Our unloved and forgotten construction sector has seen an increase in requests for renewable project pricing from the private sector, and their order books have seen some benefits. WBHO is investing in an additional precast concrete
manufacturing facility for components for the wind energy sector. Energy infrastructure now contributes approximately 20% of WBHO’s South Africa order book. As a labour-intensive sector, the construction sector is poised for increased activity in renewable energy projects,
with wide-reaching positive second-round effects and social benefits.
“Media reports note that the national energy regulator of South Africa received just over 1000mw Collectively, mostly solar power registrations, in February 2023.
”
WHERE TO FROM HERE?
The outlook for power security remains uncertain, with negative consequences expected for the entire economy. The additional costs and capital expenditure required to reduce reliance on the national grid appear to be part of the new reality for SA companies. Unfortunately, these costs are likely to increase in 2023.
Energy-related costs, coupled with rising interest rates and inflation, currency volatility and logistics bottlenecks, are a burden for local companies.

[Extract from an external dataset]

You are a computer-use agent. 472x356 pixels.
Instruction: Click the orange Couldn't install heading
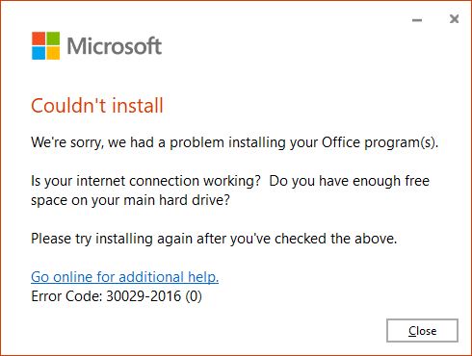pyautogui.click(x=97, y=106)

However, with Eskom tariffs likely to increase by double digits over the next few years, and renewable energy component costs declining, those companies investing in sustainable and
reliable alternative sources of energy will benefit from both predictable operations and reduced energy costs in the long run.
At Ashburton Investments, we remain focused on implementing our investment process, which relies heavily on bottom-up valuation and scenario analysis.
We are still finding value in some local companies. Companies, with attractive valuations despite the local headwinds, which are also nimble enough
to adjust to the current operating environment and others which can benefit from opportunities brought about by the power disruptions.